Reinforcement Learning in Classic Games

Warning

Please note that this notebook is still work in progress, hence some sections could behave unexpectedly, or provide incorrect information.

Why are classic games such a meaningful area to apply Reinforcement Learning to? The main point is that these games usually have quite simple rules, but very deep concepts. They also provide for a meaningful IQ test, and encapsulate real world issues. This makes it a really interesting field for Reinforcement Learning.

Game Theory

In order to get a sense of optimality in multiplayer games, the field of Game Theory is often used. The aim is to find the optimal policy \(\pi^i\) for the \(i\)-th player. If all other players fix their policies (\(\pi^{-i}\)), the best response \(\pi_*^i(\pi^{-i})\) is the optimal policy against those policies.

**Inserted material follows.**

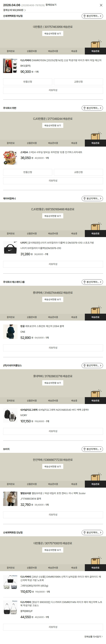Click location pin icon beside 신세계백화점 하남점

[x=85, y=16]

There is a problem with this, because it basically learns the optimal policy for one fixed policy of the opponents. Instead, the goal is to find the optimal policy against all policies opponents can have. The most well-known solution to this is referred to as the Nash equilibrium. This is a joint policy for all players.

\[ \pi^i = \pi_*^i(\pi^{-i}) \]

Here, every player’s policy is a best response. This means no player would choose to deviate from this equilibrium.

  • Best Response is a solution of a single-agent RL problem.

    Other players become part of the environment, and the game is reduced to an MDP. The best response is then an optimal policy of this MDP.

  • Nash equilibrium is a fixed-point of self-play RL

    Experience is generated by playing games between agents \(a_1 \sim \pi^1, a_2 \sim \pi^2, ...\). Each agent learns the best response to other players. One player’s policy determines another player’s environment. This means all players are adapting to each other.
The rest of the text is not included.